After typing in the password you will get a shell on some login node. Remember the node name, we will use it later. I got connected to login01.

Now we need to start the other half of the tunnel - from the running job, into the login01 node. But this time, we open the tunnel from the other end (see the first diagram, we open the tunnel from the tip of the arrow, not the base), so there's a sligtly different command to be used. Run this command from the interactive GPU job that you used to setup the backend server before:

# we are at:
# [clsp-mayer@gpu13 backend]$

# replace login01 with the specific head node number the first tunnel openned to
ssh -NR 1817:localhost:1817 login01 &

The last ampersand (&) makes sure the command runs in the background, so that we still have access to the shell to run the backend server.

Now start the backend server:

# we are at:
# [clsp-mayer@gpu13 backend]$

make start

Now if you open the browser on your laptop and open http://localhost:1817, you should see the welcome page of the backend server.

If this works, you have your backend set up and you can move on to set up the frontend on your laptop.

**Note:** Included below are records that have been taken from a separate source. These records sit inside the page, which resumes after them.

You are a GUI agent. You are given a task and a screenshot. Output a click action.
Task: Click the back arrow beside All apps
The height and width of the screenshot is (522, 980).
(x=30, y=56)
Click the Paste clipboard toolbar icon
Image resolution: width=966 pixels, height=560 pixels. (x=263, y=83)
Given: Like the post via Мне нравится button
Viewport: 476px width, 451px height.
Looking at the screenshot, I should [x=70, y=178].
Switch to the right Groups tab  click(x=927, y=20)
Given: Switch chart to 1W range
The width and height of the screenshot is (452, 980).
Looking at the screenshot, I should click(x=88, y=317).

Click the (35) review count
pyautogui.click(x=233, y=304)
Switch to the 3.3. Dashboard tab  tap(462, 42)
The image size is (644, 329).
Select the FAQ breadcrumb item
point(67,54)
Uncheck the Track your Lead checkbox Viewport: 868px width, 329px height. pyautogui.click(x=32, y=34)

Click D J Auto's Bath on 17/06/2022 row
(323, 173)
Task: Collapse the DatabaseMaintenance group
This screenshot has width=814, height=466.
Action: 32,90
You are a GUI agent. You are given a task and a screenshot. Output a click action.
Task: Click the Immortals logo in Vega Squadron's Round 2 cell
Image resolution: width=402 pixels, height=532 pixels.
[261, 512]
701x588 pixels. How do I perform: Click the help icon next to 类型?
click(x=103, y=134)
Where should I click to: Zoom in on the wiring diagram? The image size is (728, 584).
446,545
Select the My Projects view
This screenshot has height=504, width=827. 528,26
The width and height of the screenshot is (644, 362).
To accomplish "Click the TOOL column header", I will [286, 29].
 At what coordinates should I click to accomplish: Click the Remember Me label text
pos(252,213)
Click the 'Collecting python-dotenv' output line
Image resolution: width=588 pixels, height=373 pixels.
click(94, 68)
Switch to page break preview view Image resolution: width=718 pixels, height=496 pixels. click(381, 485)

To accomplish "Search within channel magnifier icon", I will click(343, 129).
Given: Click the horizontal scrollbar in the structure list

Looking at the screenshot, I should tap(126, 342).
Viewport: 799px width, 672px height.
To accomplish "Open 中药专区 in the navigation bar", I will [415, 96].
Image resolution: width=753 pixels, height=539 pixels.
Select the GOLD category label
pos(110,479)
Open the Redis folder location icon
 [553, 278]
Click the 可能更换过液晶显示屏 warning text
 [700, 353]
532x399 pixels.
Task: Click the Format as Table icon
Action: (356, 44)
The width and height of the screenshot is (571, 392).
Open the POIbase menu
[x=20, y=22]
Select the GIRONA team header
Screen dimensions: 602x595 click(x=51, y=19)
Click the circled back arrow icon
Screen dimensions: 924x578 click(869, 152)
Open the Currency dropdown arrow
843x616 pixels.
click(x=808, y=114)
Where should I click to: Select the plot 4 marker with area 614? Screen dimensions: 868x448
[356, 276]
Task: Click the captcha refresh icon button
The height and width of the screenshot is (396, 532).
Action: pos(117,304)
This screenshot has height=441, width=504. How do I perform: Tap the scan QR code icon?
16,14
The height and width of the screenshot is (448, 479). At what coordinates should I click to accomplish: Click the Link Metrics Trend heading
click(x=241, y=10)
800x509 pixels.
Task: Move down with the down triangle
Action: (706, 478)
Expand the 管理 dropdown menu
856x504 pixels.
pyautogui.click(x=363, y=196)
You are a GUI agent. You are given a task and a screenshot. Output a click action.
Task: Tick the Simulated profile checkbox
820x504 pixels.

Let me put the diagram here again:

Diagram of the Rockfish setup with the SSH tunnel

Quality of life commands for the SHH tunnel

The two halves of the SSH tunnel can be started independently, but they need to meet at the same login node in order to work.

The first half tunnels your browser HTTP request into the login node, where it appears as-if the browser was actually running on the login node itself (that's why there are those localhosts everywhere - each jump between processes happens inside a single machine). The second half tunnels this request further into the gpu13 machine where the backend server acually runs. So the end result is a setup where the browser thinks the backend server is running on your laptop, and the backend server thinks it's getting requests from a browser running on the gpu13 machine (i.e. the localhost).

When you try to start one of the commands and you get an error that the port is already occupied, chances are you are already running that command in some terminal somewhere. On your local laptop, just go through all terminals and kill that other process.

The other clash can happen inside the interactive GPU job. If that happens, try running the ps command to see all the processes you've started:

    PID TTY          TIME CMD
  55017 pts/0    00:00:00 bash
1270375 pts/0    00:00:00 ssh
1270376 pts/0    00:00:00 ps

You can see the ssh command running with the process ID 1270375. It's running in the background because we started the ssh with the ampersand (&) at the end. You need to kill that command manually:

kill 1270375

Note: Stopping the slurm job will send a cascade of interrupt/kill commands to all child processes, which will also terminate the ssh process. Don't worry about polluting the gpu13 machine with free-roaming processes.

Setting up frontend

Running frontend from your laptop requires only installing Node.js and then starting the frontend hosting server via the npm run start command. All of this is described in the Frontend README file.

Once that's set up, the frontend application is configured to access the localhost:1817 endpoint whenever it itself is running on localhost:1234, therefore if the SSH tunnel is in place, everything should be working.

Check that the SSH tunnel did not become frozen or stuck and restart it if so. Sometimes temporary network outages cause the tunnel to break (at least the laptop-to-login half). If you can access the backend via browser, the frontend should as well.

Managing conda environments

Before using conda, you need to first activate the anaconda module. This must be done from the login node - it does not work inside a running job.

module load anaconda

Note: This command sets the $PATH variable to something like /data/apps/...centos.../..gcc../...anaconda.../bin, where these cluster-wide apps are installed.

You can verify that the conda command works:

conda -V

You can list the existing conda environments:

conda info --envs

Note: There are a few pre-defined environments, such as jupyter or ant-1.6.0. We don't care about these. Our own environments have paths that lead into our home directory into the /home/clsp-mayer/.conda/envs folder.

We want to create an empty conda environment, where we only specify the python version. We don't need any pip packages or any other thing - those will be installed into the .venv folder we create later.

conda create --name signllava-demo python=3.10

Listing the environments again should show the environment being present.

You can activate the new conda environment like this:

conda activate signllava-demo

This changes the prompt to the following:

(signllava-demo) [clsp-mayer@login01 ~]$

You can verify that the python3 command now actually points to our conda environment's python executable by running:

which python3

You should get a response like:

~/.conda/envs/signllava-demo/bin/python3

You can see that it points inside our signllava-demo environment.

Now we are ready to use the python3 command to create our virtual environment for the backend server.

Later, when you want to uninstall the whole setup, you can remove the conda environment by running:

conda remove --name signllava-demo --all